**WHAT IS EXPECTED:**
Copy out all of the lines below word for word, changing nothing.

**RECORDS PROVIDED:**
BEGIN

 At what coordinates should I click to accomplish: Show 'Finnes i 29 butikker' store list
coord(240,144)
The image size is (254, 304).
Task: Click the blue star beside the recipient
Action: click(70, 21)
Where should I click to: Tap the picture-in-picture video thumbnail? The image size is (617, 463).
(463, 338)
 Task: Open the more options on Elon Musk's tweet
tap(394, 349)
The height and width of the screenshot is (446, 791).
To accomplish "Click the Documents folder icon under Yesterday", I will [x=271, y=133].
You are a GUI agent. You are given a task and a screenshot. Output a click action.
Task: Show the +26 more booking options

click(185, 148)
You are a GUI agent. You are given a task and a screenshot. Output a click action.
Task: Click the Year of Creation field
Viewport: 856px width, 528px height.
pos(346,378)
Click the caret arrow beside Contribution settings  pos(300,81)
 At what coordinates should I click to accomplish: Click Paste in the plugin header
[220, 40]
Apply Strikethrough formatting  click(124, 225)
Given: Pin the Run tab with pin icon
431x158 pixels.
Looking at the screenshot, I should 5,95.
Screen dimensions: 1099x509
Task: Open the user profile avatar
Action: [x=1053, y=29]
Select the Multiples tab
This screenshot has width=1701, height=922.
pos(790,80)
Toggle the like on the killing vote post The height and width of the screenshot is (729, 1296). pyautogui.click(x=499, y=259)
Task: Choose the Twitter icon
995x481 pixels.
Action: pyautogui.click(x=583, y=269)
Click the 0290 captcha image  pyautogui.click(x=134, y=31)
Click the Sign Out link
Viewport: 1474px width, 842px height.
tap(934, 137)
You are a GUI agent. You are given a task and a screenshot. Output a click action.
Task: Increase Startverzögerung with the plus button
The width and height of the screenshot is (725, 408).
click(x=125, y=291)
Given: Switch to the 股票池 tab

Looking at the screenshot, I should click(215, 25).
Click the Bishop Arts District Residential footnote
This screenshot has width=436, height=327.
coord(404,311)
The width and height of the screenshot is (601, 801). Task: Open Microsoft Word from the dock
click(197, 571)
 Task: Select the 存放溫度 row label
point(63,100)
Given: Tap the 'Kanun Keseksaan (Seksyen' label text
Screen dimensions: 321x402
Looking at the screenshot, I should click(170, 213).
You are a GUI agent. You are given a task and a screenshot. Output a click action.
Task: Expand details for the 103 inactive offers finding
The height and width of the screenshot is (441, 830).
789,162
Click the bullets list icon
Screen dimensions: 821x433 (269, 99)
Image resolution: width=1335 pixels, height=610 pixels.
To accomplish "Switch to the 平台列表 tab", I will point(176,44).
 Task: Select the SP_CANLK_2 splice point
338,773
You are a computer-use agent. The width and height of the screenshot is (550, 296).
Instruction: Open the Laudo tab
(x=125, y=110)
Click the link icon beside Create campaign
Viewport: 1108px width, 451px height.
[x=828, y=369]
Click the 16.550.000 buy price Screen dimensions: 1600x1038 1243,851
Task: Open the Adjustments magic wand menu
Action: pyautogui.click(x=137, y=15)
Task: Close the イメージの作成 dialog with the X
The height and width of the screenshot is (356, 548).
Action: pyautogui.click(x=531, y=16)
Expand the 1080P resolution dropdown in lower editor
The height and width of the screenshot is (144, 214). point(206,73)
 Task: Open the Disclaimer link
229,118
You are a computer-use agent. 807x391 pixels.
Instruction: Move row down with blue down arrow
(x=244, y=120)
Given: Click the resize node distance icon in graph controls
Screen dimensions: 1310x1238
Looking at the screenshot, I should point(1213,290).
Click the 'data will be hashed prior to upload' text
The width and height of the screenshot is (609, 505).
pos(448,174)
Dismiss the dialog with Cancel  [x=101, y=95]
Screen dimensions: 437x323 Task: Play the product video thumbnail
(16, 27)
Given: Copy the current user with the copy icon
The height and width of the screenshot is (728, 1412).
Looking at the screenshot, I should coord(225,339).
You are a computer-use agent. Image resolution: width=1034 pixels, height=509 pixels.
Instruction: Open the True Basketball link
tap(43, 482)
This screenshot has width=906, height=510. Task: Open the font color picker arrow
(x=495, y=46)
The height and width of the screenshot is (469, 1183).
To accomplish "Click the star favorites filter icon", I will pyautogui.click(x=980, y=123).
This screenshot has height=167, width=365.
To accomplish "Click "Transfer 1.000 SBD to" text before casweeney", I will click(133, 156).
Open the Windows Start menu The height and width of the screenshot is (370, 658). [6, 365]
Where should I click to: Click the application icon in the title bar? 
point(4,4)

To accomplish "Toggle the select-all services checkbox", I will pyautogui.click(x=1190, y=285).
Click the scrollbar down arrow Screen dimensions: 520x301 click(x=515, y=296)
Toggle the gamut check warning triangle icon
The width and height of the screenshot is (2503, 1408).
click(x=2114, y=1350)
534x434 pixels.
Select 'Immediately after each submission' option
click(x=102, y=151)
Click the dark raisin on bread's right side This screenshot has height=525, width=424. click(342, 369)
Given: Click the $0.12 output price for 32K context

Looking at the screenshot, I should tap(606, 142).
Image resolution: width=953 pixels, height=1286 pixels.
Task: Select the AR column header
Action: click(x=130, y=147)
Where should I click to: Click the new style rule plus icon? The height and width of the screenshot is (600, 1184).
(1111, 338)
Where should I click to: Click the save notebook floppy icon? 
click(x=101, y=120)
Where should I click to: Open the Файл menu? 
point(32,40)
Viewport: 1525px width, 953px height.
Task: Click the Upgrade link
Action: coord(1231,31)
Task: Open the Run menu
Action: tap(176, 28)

END

**COMPLETED TASK:**
 At what coordinates should I click to accomplish: Show 'Finnes i 29 butikker' store list
coord(240,144)
The image size is (254, 304).
Task: Click the blue star beside the recipient
Action: click(70, 21)
Where should I click to: Tap the picture-in-picture video thumbnail? The image size is (617, 463).
(463, 338)
 Task: Open the more options on Elon Musk's tweet
tap(394, 349)
The height and width of the screenshot is (446, 791).
To accomplish "Click the Documents folder icon under Yesterday", I will [x=271, y=133].
You are a GUI agent. You are given a task and a screenshot. Output a click action.
Task: Show the +26 more booking options

click(185, 148)
You are a GUI agent. You are given a task and a screenshot. Output a click action.
Task: Click the Year of Creation field
Viewport: 856px width, 528px height.
pos(346,378)
Click the caret arrow beside Contribution settings  pos(300,81)
 At what coordinates should I click to accomplish: Click Paste in the plugin header
[220, 40]
Apply Strikethrough formatting  click(124, 225)
Given: Pin the Run tab with pin icon
431x158 pixels.
Looking at the screenshot, I should 5,95.
Screen dimensions: 1099x509
Task: Open the user profile avatar
Action: [x=1053, y=29]
Select the Multiples tab
This screenshot has width=1701, height=922.
pos(790,80)
Toggle the like on the killing vote post The height and width of the screenshot is (729, 1296). pyautogui.click(x=499, y=259)
Task: Choose the Twitter icon
995x481 pixels.
Action: pyautogui.click(x=583, y=269)
Click the 0290 captcha image  pyautogui.click(x=134, y=31)
Click the Sign Out link
Viewport: 1474px width, 842px height.
tap(934, 137)
You are a GUI agent. You are given a task and a screenshot. Output a click action.
Task: Increase Startverzögerung with the plus button
The width and height of the screenshot is (725, 408).
click(x=125, y=291)
Given: Switch to the 股票池 tab

Looking at the screenshot, I should click(215, 25).
Click the Bishop Arts District Residential footnote
This screenshot has width=436, height=327.
coord(404,311)
The width and height of the screenshot is (601, 801). Task: Open Microsoft Word from the dock
click(197, 571)
 Task: Select the 存放溫度 row label
point(63,100)
Given: Tap the 'Kanun Keseksaan (Seksyen' label text
Screen dimensions: 321x402
Looking at the screenshot, I should click(170, 213).
You are a GUI agent. You are given a task and a screenshot. Output a click action.
Task: Expand details for the 103 inactive offers finding
The height and width of the screenshot is (441, 830).
789,162
Click the bullets list icon
Screen dimensions: 821x433 (269, 99)
Image resolution: width=1335 pixels, height=610 pixels.
To accomplish "Switch to the 平台列表 tab", I will point(176,44).
 Task: Select the SP_CANLK_2 splice point
338,773
You are a computer-use agent. The width and height of the screenshot is (550, 296).
Instruction: Open the Laudo tab
(x=125, y=110)
Click the link icon beside Create campaign
Viewport: 1108px width, 451px height.
[x=828, y=369]
Click the 16.550.000 buy price Screen dimensions: 1600x1038 1243,851
Task: Open the Adjustments magic wand menu
Action: pyautogui.click(x=137, y=15)
Task: Close the イメージの作成 dialog with the X
The height and width of the screenshot is (356, 548).
Action: pyautogui.click(x=531, y=16)
Expand the 1080P resolution dropdown in lower editor
The height and width of the screenshot is (144, 214). point(206,73)
 Task: Open the Disclaimer link
229,118
You are a computer-use agent. 807x391 pixels.
Instruction: Move row down with blue down arrow
(x=244, y=120)
Given: Click the resize node distance icon in graph controls
Screen dimensions: 1310x1238
Looking at the screenshot, I should point(1213,290).
Click the 'data will be hashed prior to upload' text
The width and height of the screenshot is (609, 505).
pos(448,174)
Dismiss the dialog with Cancel  [x=101, y=95]
Screen dimensions: 437x323 Task: Play the product video thumbnail
(16, 27)
Given: Copy the current user with the copy icon
The height and width of the screenshot is (728, 1412).
Looking at the screenshot, I should coord(225,339).
You are a computer-use agent. Image resolution: width=1034 pixels, height=509 pixels.
Instruction: Open the True Basketball link
tap(43, 482)
This screenshot has width=906, height=510. Task: Open the font color picker arrow
(x=495, y=46)
The height and width of the screenshot is (469, 1183).
To accomplish "Click the star favorites filter icon", I will pyautogui.click(x=980, y=123).
This screenshot has height=167, width=365.
To accomplish "Click "Transfer 1.000 SBD to" text before casweeney", I will click(133, 156).
Open the Windows Start menu The height and width of the screenshot is (370, 658). [6, 365]
Where should I click to: Click the application icon in the title bar? 
point(4,4)

To accomplish "Toggle the select-all services checkbox", I will pyautogui.click(x=1190, y=285).
Click the scrollbar down arrow Screen dimensions: 520x301 click(x=515, y=296)
Toggle the gamut check warning triangle icon
The width and height of the screenshot is (2503, 1408).
click(x=2114, y=1350)
534x434 pixels.
Select 'Immediately after each submission' option
click(x=102, y=151)
Click the dark raisin on bread's right side This screenshot has height=525, width=424. click(342, 369)
Given: Click the $0.12 output price for 32K context

Looking at the screenshot, I should tap(606, 142).
Image resolution: width=953 pixels, height=1286 pixels.
Task: Select the AR column header
Action: click(x=130, y=147)
Where should I click to: Click the new style rule plus icon? The height and width of the screenshot is (600, 1184).
(1111, 338)
Where should I click to: Click the save notebook floppy icon? 
click(x=101, y=120)
Where should I click to: Open the Файл menu? 
point(32,40)
Viewport: 1525px width, 953px height.
Task: Click the Upgrade link
Action: coord(1231,31)
Task: Open the Run menu
Action: tap(176, 28)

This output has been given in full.